Zukunft von Kennedy-Blatt George steht in den Sternen

Mittwoch, 21. Juli 1999

Nach dem tragischen Tod von John F. Kennedy jr. ist die Zukunft des von ihm vor vier Jahren gegründeten Magazins "George" ungewiß. Seit der Heftpremiere hat die Zeitschrift unübersehbare Probleme, ihre Position zu halten. Obgleich das Blatt nach wie vor das politische Magazin mit der höchsten Verbreitung in den USA ist, stagniert die Auflage laut ABC bei 419.000 Exemplaren. Im zweiten Halbjahr 1998 rutschte der Einzelverkauf um 25 Prozent ab, was auch der Abo-Gewinn von 5 Prozent nicht auffangen konnte. Insgesamt sank die verkaufte Auflage um 5 Prozent. Über die Profitabilität des Blattes macht Herausgeber Hachette Filipacchi keine Angaben, nach Branchenschätzung fehlen jedoch rund 200.000 Hefte, um bei den Werbekunden genügend Zugkraft zu entwickeln.
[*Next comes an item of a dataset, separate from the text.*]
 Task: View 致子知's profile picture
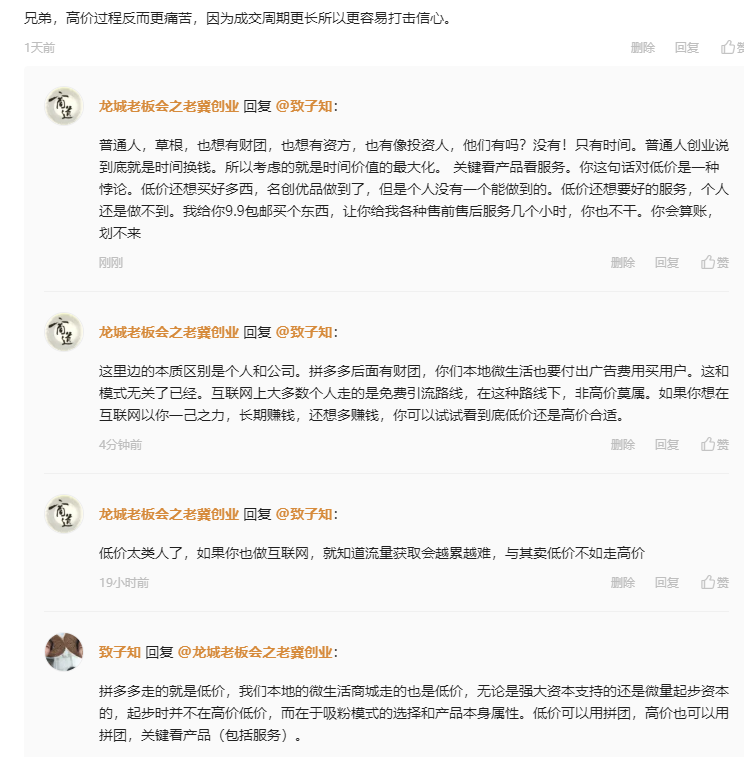point(63,652)
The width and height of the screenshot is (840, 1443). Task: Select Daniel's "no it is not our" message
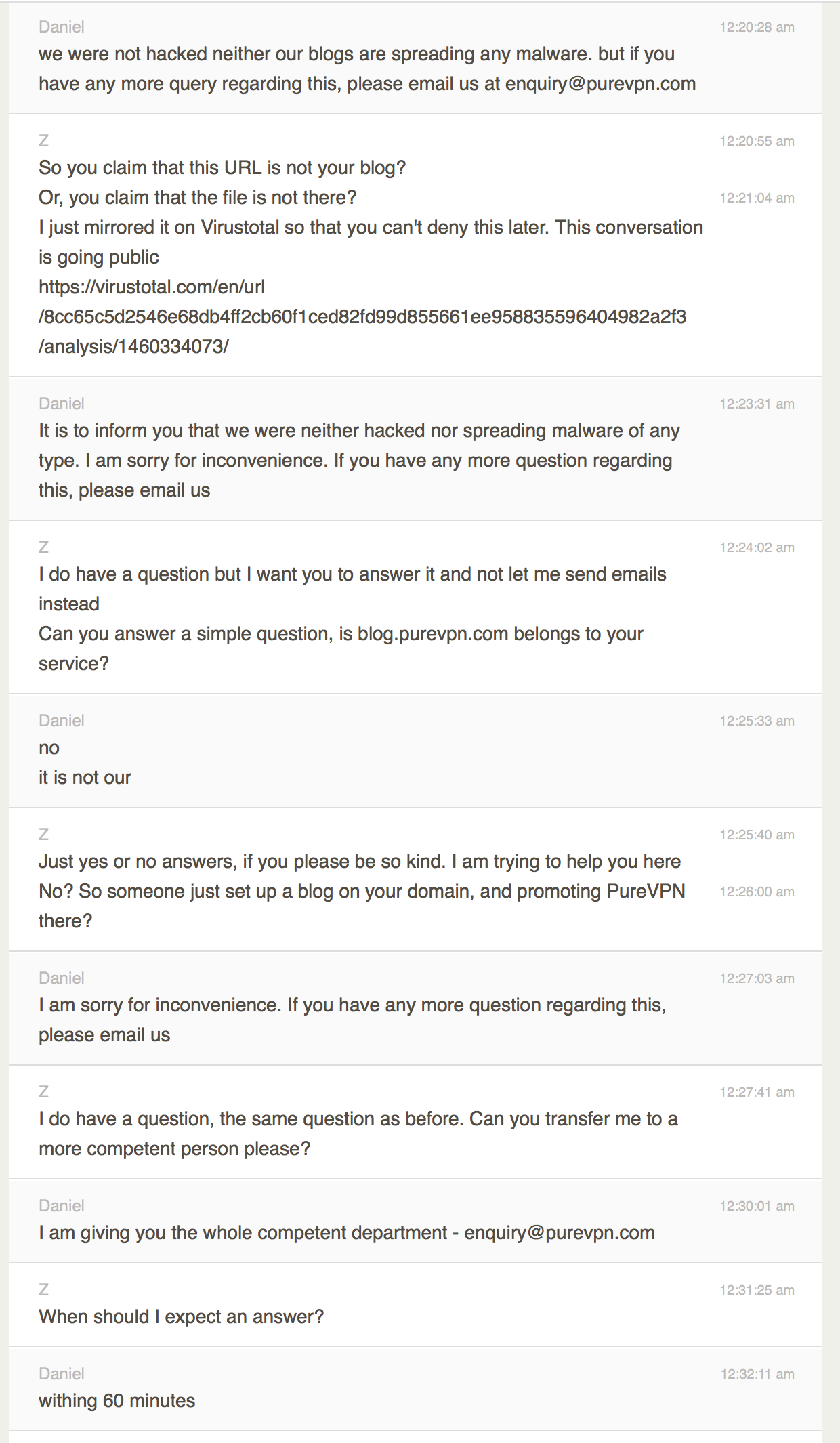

Ohne den charismatischen Kennedy dürfte der Überlebenskampf für "George" nicht leicht werden. Zum Jahresende läuft der Vertrag mit Hachette aus. Eine Verlagssprecherin betont zwar, man denke nicht daran, "George" zu verkaufen. Insider wollen allerdings wissen, daß Kennedy Gespräche mit potentiellen Investoren, darunter Condé Nast und Kohlberg Kravis Roberts & Company, führte.